También podría adjudicárseles la banalización el antisemitismo, esa abyección que el actual gobierno de Israel y algunas organizaciones judías que actúan como sus lobbies en el mundo, convirtieron en arma para atacar a quienes cuestionan el intento de sepultar la Solución de los Dos Estados.

Banalizar el antisemitismo usándolo para silenciar denuncias y cuestionamientos, es quizá el peor crimen contra el judaísmo que puede cometer un judío.

El antisemitismo es una abyección con raíces en pueblos paganos del imperio romano y reinos politeístas del Oriente Medio y Asia Central que odiaban a los israelitas por temor y desprecio al monoteísmo que profesaban.

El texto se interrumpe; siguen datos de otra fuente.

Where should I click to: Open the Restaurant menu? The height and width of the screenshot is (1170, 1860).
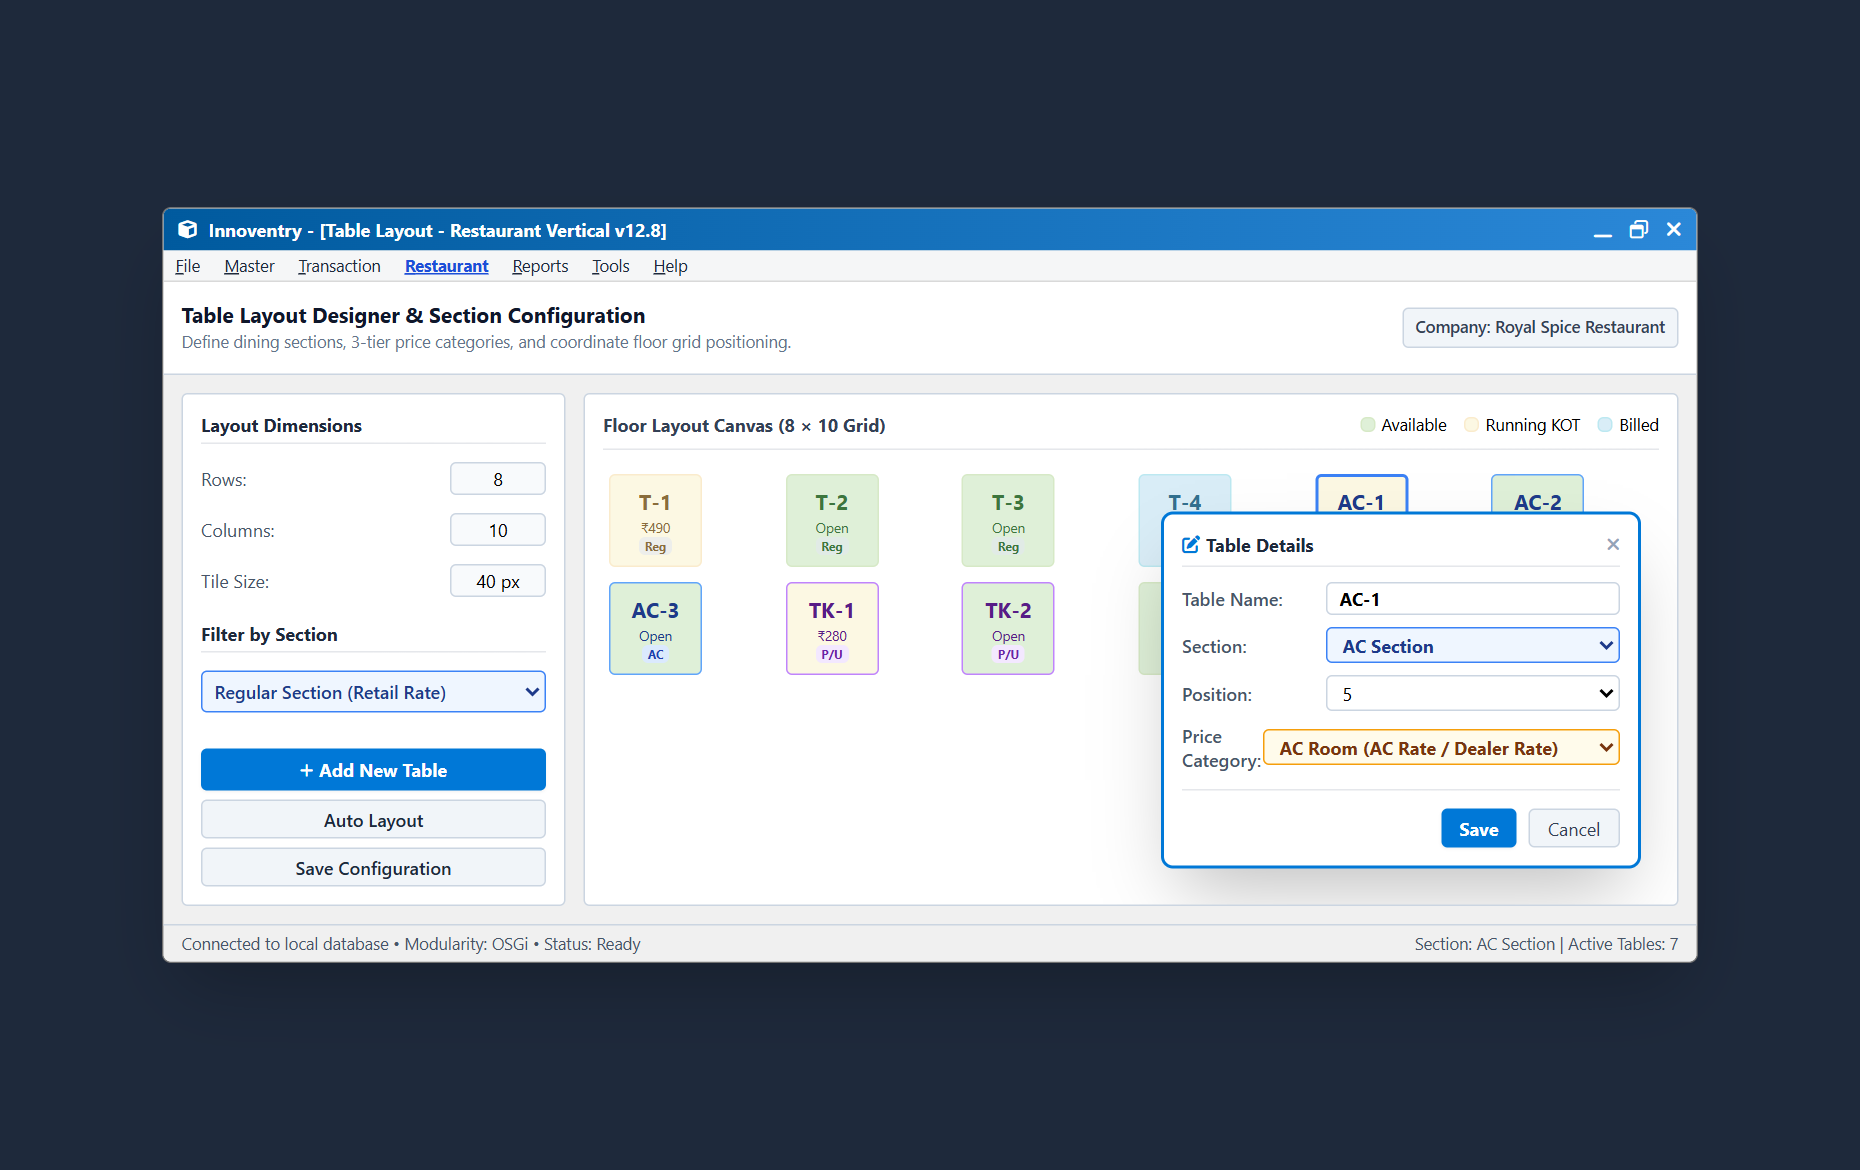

El cristianismo católico lo recicló en la Europa medieval a través de la demonización de los judíos como “deicidas”, asesinos de Dios.

El último reciclado de ese instinto repugnante ocurrió también en Europa, cuando en la segunda mitad del siglo 19 Wilhelm Marr, un ultranacionalista alemán que practicaba el “etenismo”, un neopaganismo con raíces en el Norsk Sed (tradición nórdica) y otras creencias de antiguos pueblos germánicos, consideró al judaísmo como una “raza”, generando un demencial “antisemitismo” racial que medio siglo más tarde el nazismo llevó hasta la industrialización del asesinato en los campos de exterminio.

Ese mal aún sigue en pié, y está haciendo crecer otra abyección: la banalización del antisemitismo que hacen los líderes demagogos y extremistas que hoy gobiernan Israel y las organizaciones que también lo usan como instrumentos de censura contra toda crítica en el mundo.